**Reading passage**:
- - - -

Vendegna was introduced to pickleball for the first time in 2016. “Within five minutes, I was completely in,” she says. “I bought a paddle the next day. The next week, I bought a net.” Now, she spreads the gospel of pickleball across the Bay Area. Her pickleball email group has grown to over 2,000 members. She closes every email with the signoff: “Pickleball to the people!”
In Vendegna’s opinion, pickleball has something for everyone—she sees everyone from tennis players who come to work on footwork with less strain to their shoulders, to racquetball players who want to move outdoors due to COVID, to bridge and mahjong players who like the social aspects of the game.
“It’s such a social game because the court is so small,” says Vendegna. “You can easily be carrying out a conversation while you’re playing. Much to the dismay of some of my partners.”
Plenty of people who are new to sport- and game-playing are coming to pickleball as a way to build community, make friends and stay active. “I’ve lost count of the people who have said to me that they just moved here and I helped them find a community, or they just retired and suddenly their dance card is completely full,” says Vendegna. “So many people I know have good friends that they met playing pickleball.”
Families have flocked to the sport as well. The game is designed to be intergenerational—and according to Vendegna, it really works. “I taught my 89-year-old mother to play, and she played with her 10-year-old great-granddaughter,” she says. “There’s no other sport where that can happen.”

- - - -

**What to work on**:
1 – Answer these questions about the pickleball passage:
(a) In what year was Vendegna first introduced to pickleball?
(b) How many members does her pickleball email group have?
(c) How old was the mother Vendegna taught to play?
2 – Rewrite the pickleball passage from "In Vendegna’s opinion, pickleball" to "of the game.", changing "racquetball players" to "squash players".
3 – Write a continuation of the pickleball passage, starting after its final sentence.
The entries play no part in this work.

- - - -

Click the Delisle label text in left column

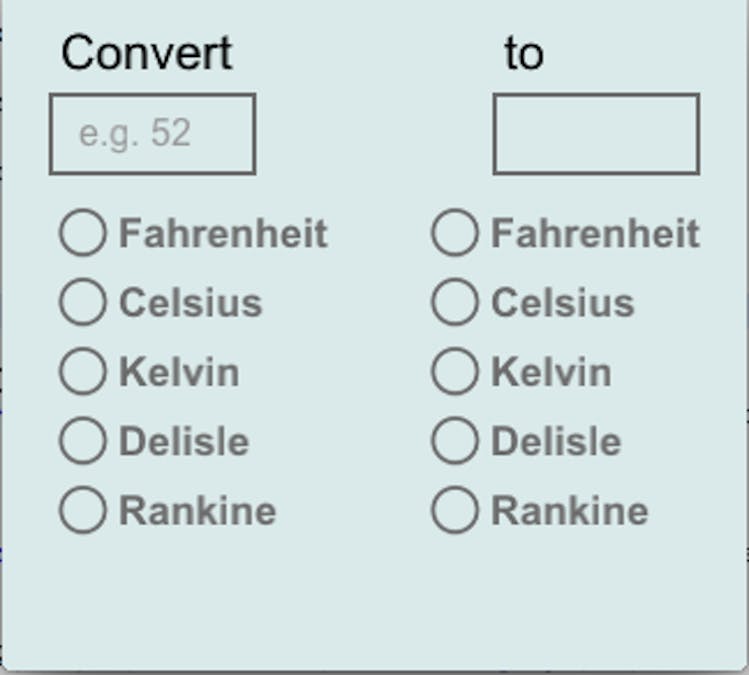pyautogui.click(x=184, y=442)
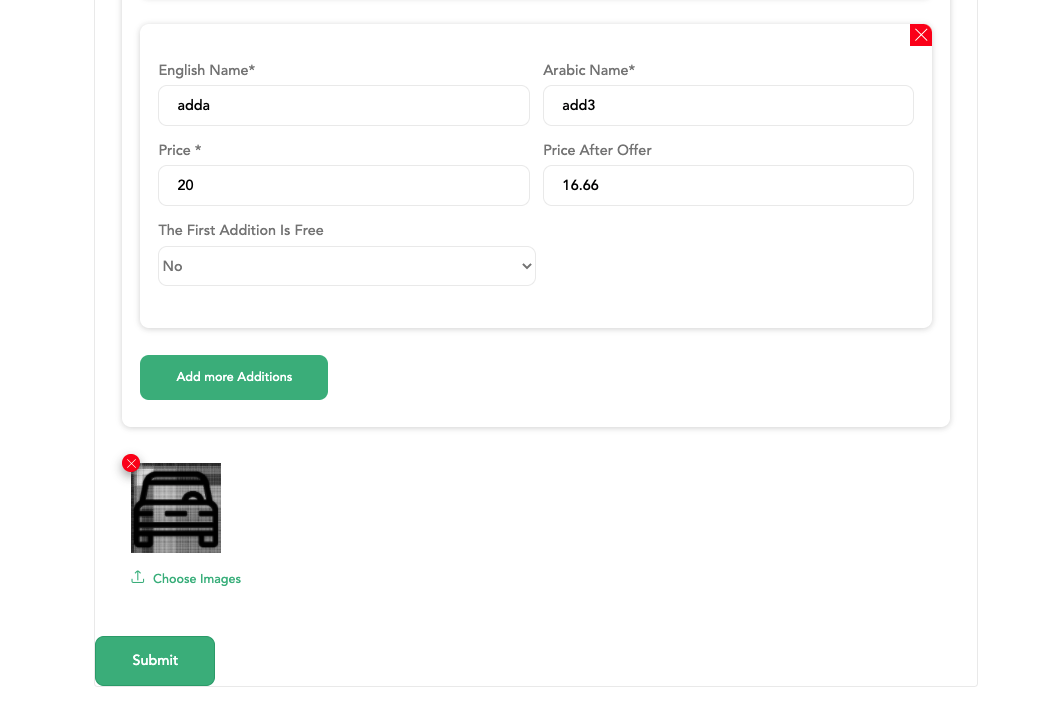The height and width of the screenshot is (712, 1041).
Task: Click the text adda inside English Name
Action: (x=193, y=105)
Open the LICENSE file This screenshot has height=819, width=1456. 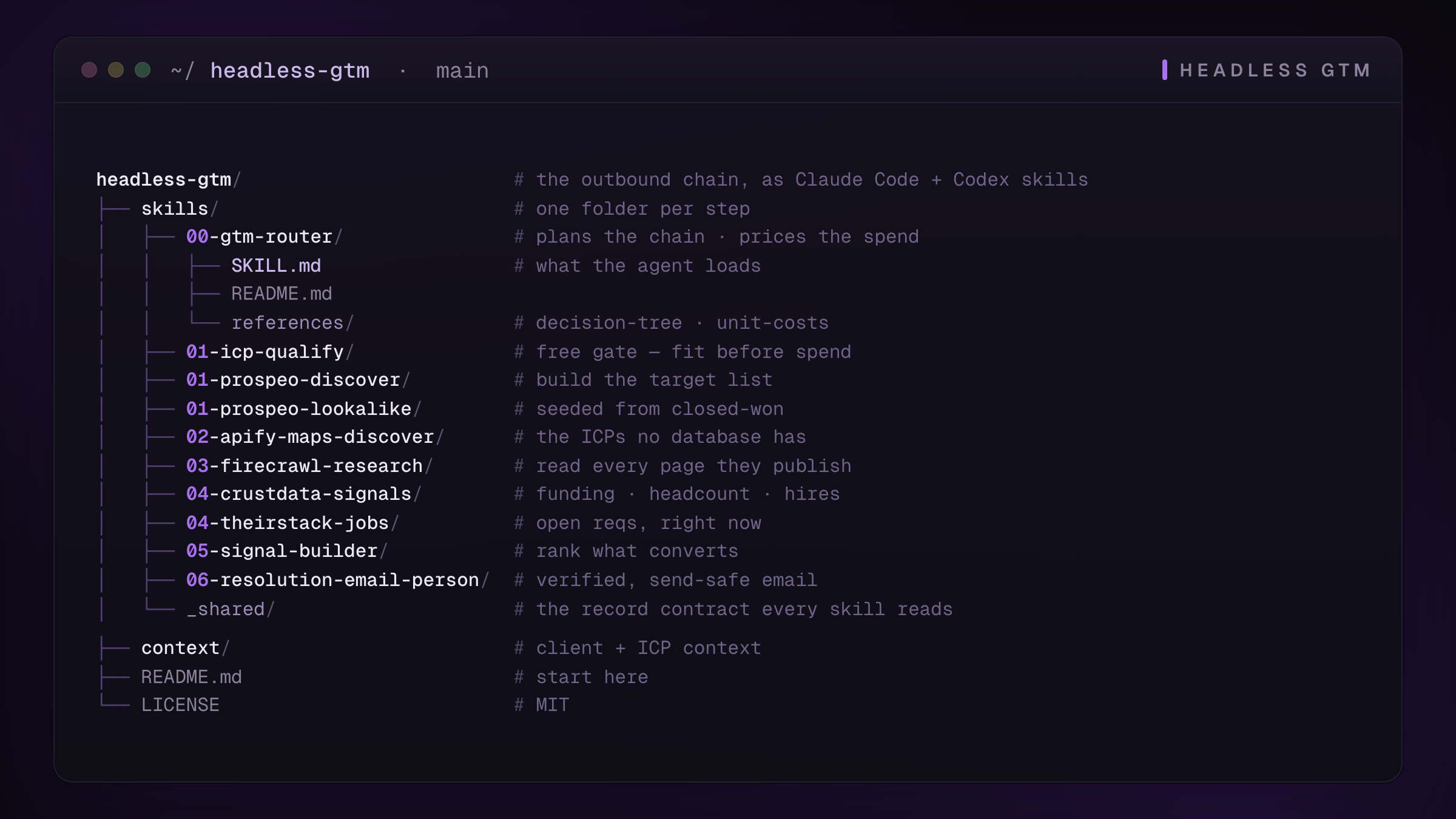[x=180, y=706]
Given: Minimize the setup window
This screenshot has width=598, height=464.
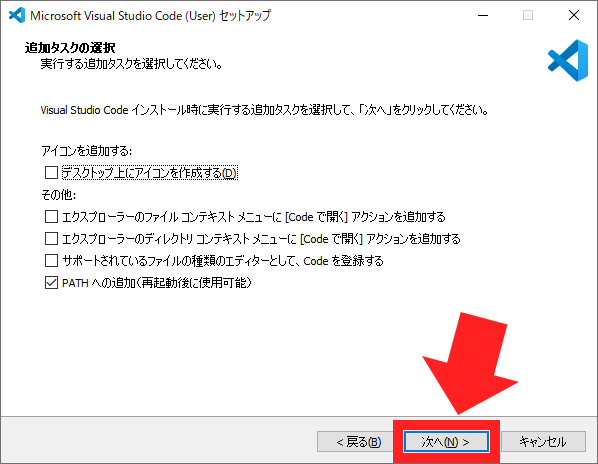Looking at the screenshot, I should click(483, 15).
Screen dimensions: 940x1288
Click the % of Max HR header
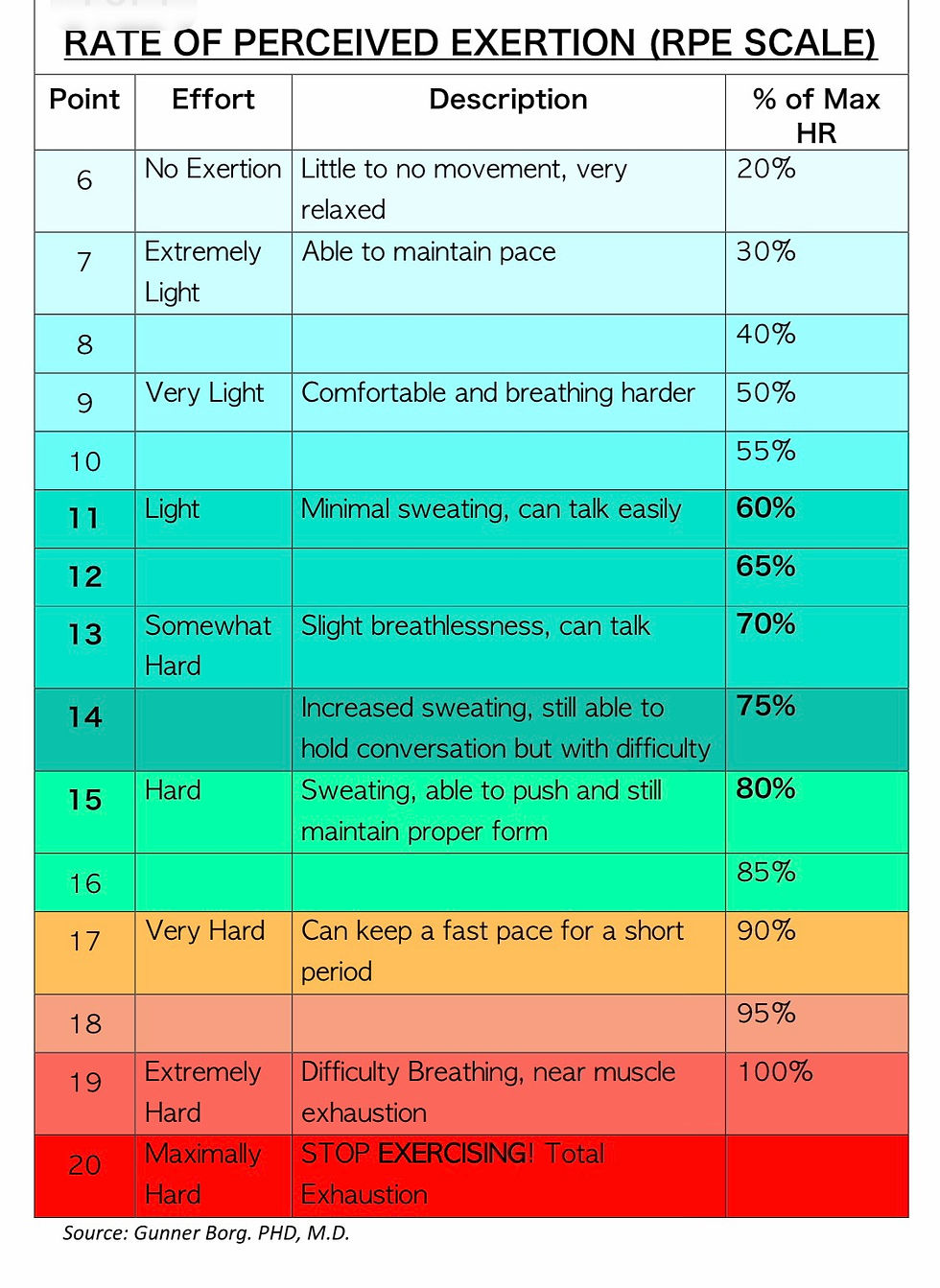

- - - -

**Per-task answers**:
1 –
(a) 2016
(b) Over 2,000
(c) 89

2 –
In Vendegna’s opinion, pickleball has something for everyone—she sees everyone from tennis players who come to work on footwork with less strain to their shoulders, to squash players who want to move outdoors due to COVID, to bridge and mahjong players who like the social aspects of the game.

3 –
Pickleball’s ease of play means that size and strength don’t make for a massive advantage, giving younger players a genuine opportunity to win. “Mom and Dad and two kids can go out and have a competitive game,” Vendegna says. “It’s not Dad playing nice with daughter; it’s daughter wailing on Dad because she’s faster.”
Kim Bistrong, 57, who has recently taken up pickleball for the first time, likes that the game feels less about competition than about intergenerational fun. “It’s not just talk,” she says. “You do get the sense that the movement and the engagement is the goal.”
Bistrong has had three lessons with Vendegna. “The first lesson was amazing,” Bistrong says. “She made me feel like I knew what I was doing.” She considered setting up a fourth lesson—but Vendegna told her she’s ready to hit the court. “She didn’t even want to take the money,” says Bistrong. “She’s like, ‘You’re ready. Just like get out there. I promise you’ll meet people at your level.’”
For East Bay residents who are curious about how to get started, local pickleball ambassadors like Vengedna are ready to proselytize. “We’re all big labrador retrievers who just want everyone to have fun and play this game,” Vendegna says.
There are about 100 pickleball courts scattered across parks and rec centers in the East Bay, and plenty of support for finding a game. Vendegna is happy for any pickleball-curious East Bayers to reach out to her at [email protected].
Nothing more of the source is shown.